What you should really be using is Krita, which lives somewhere between the extremes of GIMP and MyPaint. It isn't as powerful for editing as GIMP is, but it still has various editing tools, while still being focused on creation tools.
Some interesting Krita features:
* Non-destructive (i.e. viewpoint only) canvas rotation.
* Non-destructive mirroring of the canvas.
* Multiple viewports of the same canvas with independent zoom, mirroring, rotation.
* Different layer types, including paint, vector, and filter.
* Layer grouping.
* Filter layers can be applied to either a single layer or a layer group, modifying the composite of the group's layers.
* These Filters are non-destructive: they can be added or removed, and the layer(s) they affect can be edited while they're in use.
* An excellent pop-up colour and brush selector. The centre is a normal colour selector, the middle ring lists the last twelve used colours, and the outer ring has ten brushes of your choice.
* Multiple brush engines, all very flexible. The normal pixel brush engine is powerful by itself, but there is also a colour smudge brush for smooth blending (not mixing), a brush that emulates the harmony brushes, another that emulates Alchemy's shape brush, and "deform brush" that can nudge and move strokes on the canvas.
* An editable perspective grid. Brush strokes can be forced to follow it for striaght, accurate lines.

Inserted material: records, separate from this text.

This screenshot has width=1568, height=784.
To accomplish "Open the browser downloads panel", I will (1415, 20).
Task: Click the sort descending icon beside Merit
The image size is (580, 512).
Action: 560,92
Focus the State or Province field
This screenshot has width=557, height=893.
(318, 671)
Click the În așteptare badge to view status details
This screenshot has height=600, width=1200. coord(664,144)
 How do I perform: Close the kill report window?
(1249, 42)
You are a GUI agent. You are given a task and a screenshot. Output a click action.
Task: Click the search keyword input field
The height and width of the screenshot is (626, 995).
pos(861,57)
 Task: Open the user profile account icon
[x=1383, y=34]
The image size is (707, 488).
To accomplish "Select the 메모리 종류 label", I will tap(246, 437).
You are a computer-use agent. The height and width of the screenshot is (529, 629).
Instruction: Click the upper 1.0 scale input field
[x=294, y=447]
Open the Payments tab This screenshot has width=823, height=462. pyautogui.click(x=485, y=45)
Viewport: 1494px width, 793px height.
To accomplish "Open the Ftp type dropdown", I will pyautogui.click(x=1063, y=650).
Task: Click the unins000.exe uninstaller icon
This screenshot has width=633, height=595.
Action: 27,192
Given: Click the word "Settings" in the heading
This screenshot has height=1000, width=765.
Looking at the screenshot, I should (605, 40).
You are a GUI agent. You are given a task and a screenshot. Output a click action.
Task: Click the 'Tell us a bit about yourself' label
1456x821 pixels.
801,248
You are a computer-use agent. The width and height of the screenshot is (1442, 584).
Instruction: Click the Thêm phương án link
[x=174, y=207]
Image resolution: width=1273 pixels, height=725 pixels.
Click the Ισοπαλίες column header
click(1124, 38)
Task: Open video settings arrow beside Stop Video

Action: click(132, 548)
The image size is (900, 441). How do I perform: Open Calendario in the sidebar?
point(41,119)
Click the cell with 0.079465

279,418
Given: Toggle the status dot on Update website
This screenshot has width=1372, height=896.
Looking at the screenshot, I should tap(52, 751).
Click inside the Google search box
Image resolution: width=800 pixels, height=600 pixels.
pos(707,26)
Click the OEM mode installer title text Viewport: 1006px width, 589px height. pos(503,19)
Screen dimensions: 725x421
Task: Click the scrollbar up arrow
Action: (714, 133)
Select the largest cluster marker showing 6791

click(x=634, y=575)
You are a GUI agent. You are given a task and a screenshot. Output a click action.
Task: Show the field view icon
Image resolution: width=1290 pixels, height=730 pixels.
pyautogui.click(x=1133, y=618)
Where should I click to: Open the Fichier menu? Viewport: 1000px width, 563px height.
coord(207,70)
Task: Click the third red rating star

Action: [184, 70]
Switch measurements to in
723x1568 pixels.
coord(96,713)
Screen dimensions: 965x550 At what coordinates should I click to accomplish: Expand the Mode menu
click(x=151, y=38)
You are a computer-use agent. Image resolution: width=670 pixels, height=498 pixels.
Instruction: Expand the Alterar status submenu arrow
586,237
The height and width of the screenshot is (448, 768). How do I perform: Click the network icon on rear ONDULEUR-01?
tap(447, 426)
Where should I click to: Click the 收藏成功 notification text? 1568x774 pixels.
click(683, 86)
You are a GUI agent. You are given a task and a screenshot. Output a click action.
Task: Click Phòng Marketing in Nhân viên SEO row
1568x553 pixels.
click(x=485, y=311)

* Pseudo-infinite canvas. The canvas is finite, but when you scroll past the edge, an arrow appears; click it and the canvas extends in that direction. Not as nice as MyPaint, but still better than using a resize UI for quick extending.
* Sessions. You can set up different UI layouts and change them on-the-fly with a click.
* Different colour and shade selectors available, including the MyPaint one.
* CMYK, RGB, and other colour models available, as well as varying bit depths
R has everything I need for linear algebra.
I love the graphics on R as well. Matlab always looks too computer-y for me. However, the thing I love the most about R is that not only is it free and top-notch quality, but I run it on my Windows box, linux box, for giggles I've loaded it on Raspbian on a Raspberry Pi, and if I ever get around to rooting my phone, I could even load it on there as well. No license files.
With regard to Octave, when I've been given m-files, I've found Octave to be a very good substitute for Matlab.
Linus used Minix to write Linux. His motivations included pure geek fun, 32 bit support, and the ability to modify and distribute. Minix was free of charge, but not 100% freedom. You weren't allowed to modify Minix and distribute your own version. At the time, BSD included code written and controlled by AT&T.